START Exercise materials

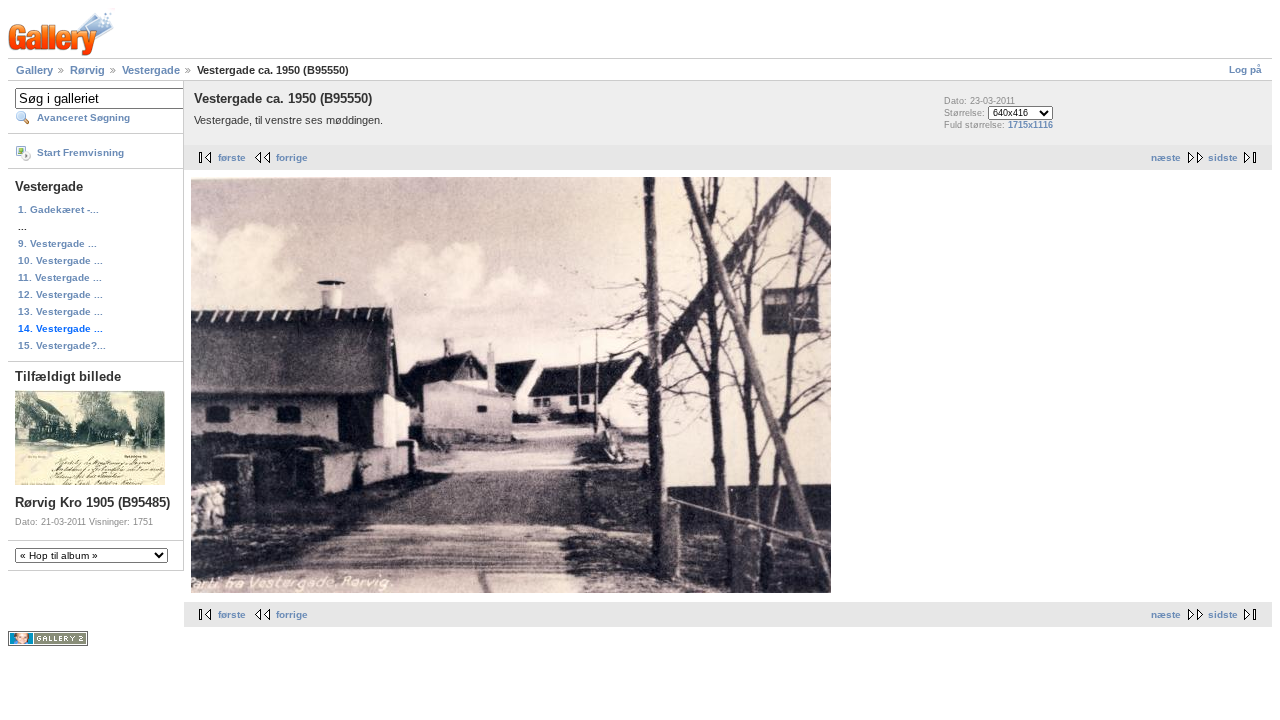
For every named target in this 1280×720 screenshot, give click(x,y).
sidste (1223, 157)
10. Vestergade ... (60, 260)
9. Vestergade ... (57, 243)
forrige (292, 157)
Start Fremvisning (80, 152)
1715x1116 (1030, 125)
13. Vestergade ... (60, 311)
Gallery (34, 70)
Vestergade (151, 70)
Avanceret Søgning (83, 117)
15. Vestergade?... (62, 345)
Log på (1245, 69)
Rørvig (87, 70)
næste (1166, 157)
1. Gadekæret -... (58, 209)
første (232, 157)
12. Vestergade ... (60, 294)
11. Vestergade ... (60, 277)
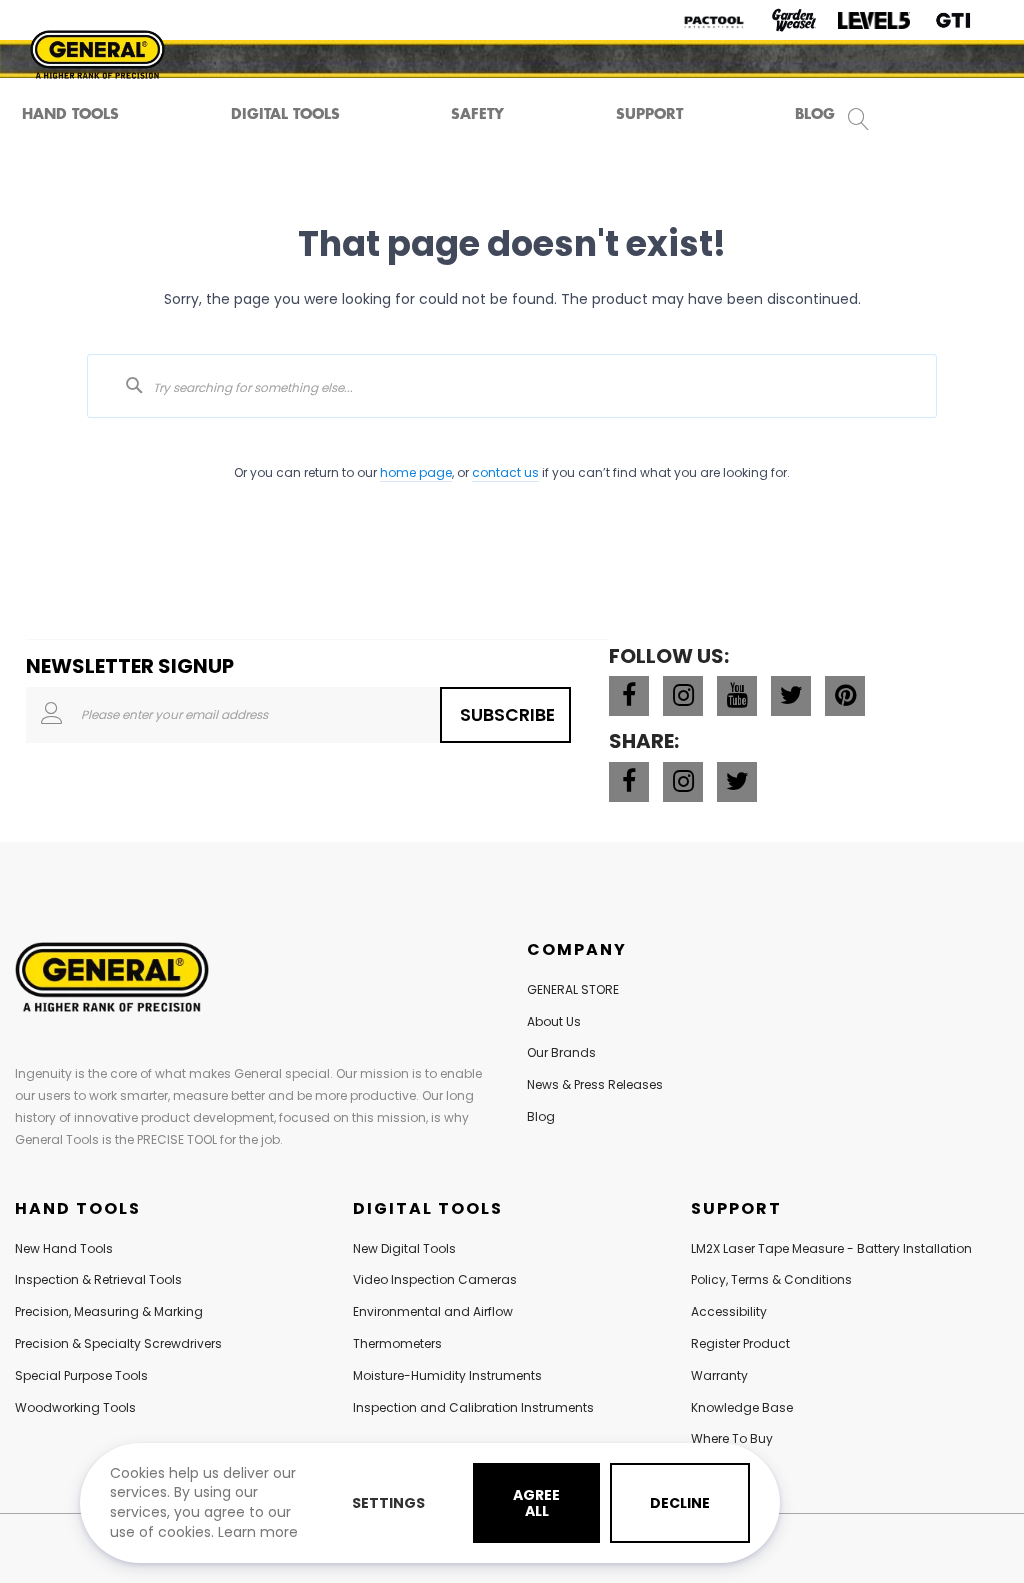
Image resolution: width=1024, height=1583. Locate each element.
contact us (505, 472)
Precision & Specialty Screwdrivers (118, 1343)
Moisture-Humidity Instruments (447, 1375)
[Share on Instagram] (683, 782)
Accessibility (729, 1311)
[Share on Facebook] (629, 782)
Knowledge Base (742, 1407)
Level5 (874, 20)
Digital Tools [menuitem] (285, 113)
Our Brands (561, 1052)
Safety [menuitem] (477, 113)
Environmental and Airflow (433, 1311)
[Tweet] (737, 782)
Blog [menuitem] (815, 113)
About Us (554, 1021)
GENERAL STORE (573, 989)
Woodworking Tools (75, 1407)
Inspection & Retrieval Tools (98, 1279)
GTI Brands (954, 20)
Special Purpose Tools (81, 1375)
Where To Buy (732, 1438)
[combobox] (512, 386)
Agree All (536, 1503)
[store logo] (97, 54)
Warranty (719, 1375)
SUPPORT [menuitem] (649, 113)
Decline (680, 1503)
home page (416, 472)
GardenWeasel (794, 20)
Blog (541, 1116)
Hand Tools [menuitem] (70, 113)
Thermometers (397, 1343)
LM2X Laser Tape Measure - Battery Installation (831, 1248)
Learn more (258, 1532)
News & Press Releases (595, 1084)
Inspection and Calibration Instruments (473, 1407)
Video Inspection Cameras (435, 1279)
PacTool (714, 20)
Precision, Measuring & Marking (109, 1311)
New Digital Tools (404, 1248)
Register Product (740, 1343)
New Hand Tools (64, 1248)
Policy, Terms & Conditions (771, 1279)
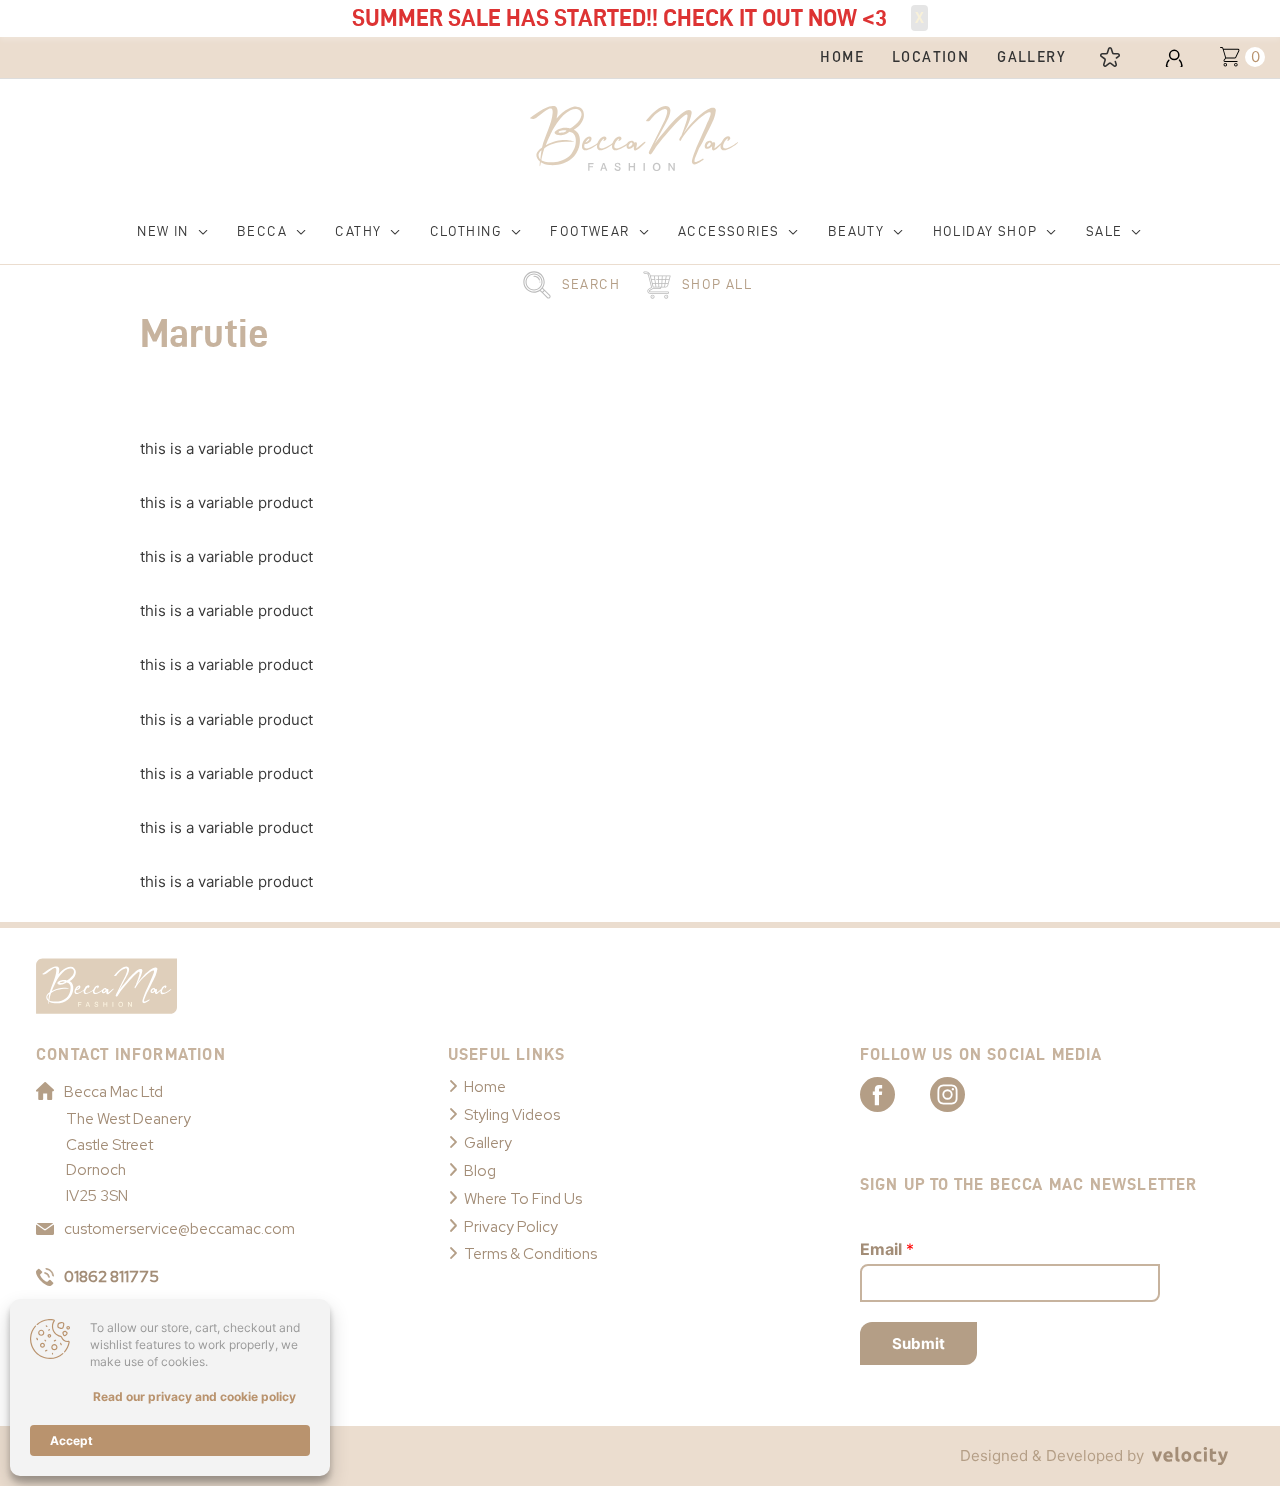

END Exercise materials

■ Requirement ■
What you should produce is an exact copy of the records, with the pictures left out.

■ Solution for this exercise ■
For every named target in this 1280×720 screenshot, give click(x,y).
sidste (1223, 157)
10. Vestergade ... (60, 260)
9. Vestergade ... (57, 243)
forrige (292, 157)
Start Fremvisning (80, 152)
1715x1116 (1030, 125)
13. Vestergade ... (60, 311)
Gallery (34, 70)
Vestergade (151, 70)
Avanceret Søgning (83, 117)
15. Vestergade?... (62, 345)
Log på (1245, 69)
Rørvig (87, 70)
næste (1166, 157)
1. Gadekæret -... (58, 209)
første (232, 157)
12. Vestergade ... (60, 294)
11. Vestergade ... (60, 277)
Image resolution: width=1024, height=1583. Locate each element.
contact us (505, 472)
Precision & Specialty Screwdrivers (118, 1343)
Moisture-Humidity Instruments (447, 1375)
[Share on Instagram] (683, 782)
Accessibility (729, 1311)
[Share on Facebook] (629, 782)
Knowledge Base (742, 1407)
Level5 (874, 20)
Digital Tools [menuitem] (285, 113)
Our Brands (561, 1052)
Safety [menuitem] (477, 113)
Environmental and Airflow (433, 1311)
[Tweet] (737, 782)
Blog [menuitem] (815, 113)
About Us (554, 1021)
GENERAL STORE (573, 989)
Woodworking Tools (75, 1407)
Inspection & Retrieval Tools (98, 1279)
GTI Brands (954, 20)
Special Purpose Tools (81, 1375)
Where To Buy (732, 1438)
[combobox] (512, 386)
Agree All (536, 1503)
[store logo] (97, 54)
Warranty (719, 1375)
SUPPORT [menuitem] (649, 113)
Decline (680, 1503)
home page (416, 472)
GardenWeasel (794, 20)
Blog (541, 1116)
Hand Tools [menuitem] (70, 113)
Thermometers (397, 1343)
LM2X Laser Tape Measure - Battery Installation (831, 1248)
Learn more (258, 1532)
News & Press Releases (595, 1084)
Inspection and Calibration Instruments (473, 1407)
Video Inspection Cameras (435, 1279)
PacTool (714, 20)
Precision, Measuring & Marking (109, 1311)
New Digital Tools (404, 1248)
Register Product (740, 1343)
New Hand Tools (64, 1248)
Policy, Terms & Conditions (771, 1279)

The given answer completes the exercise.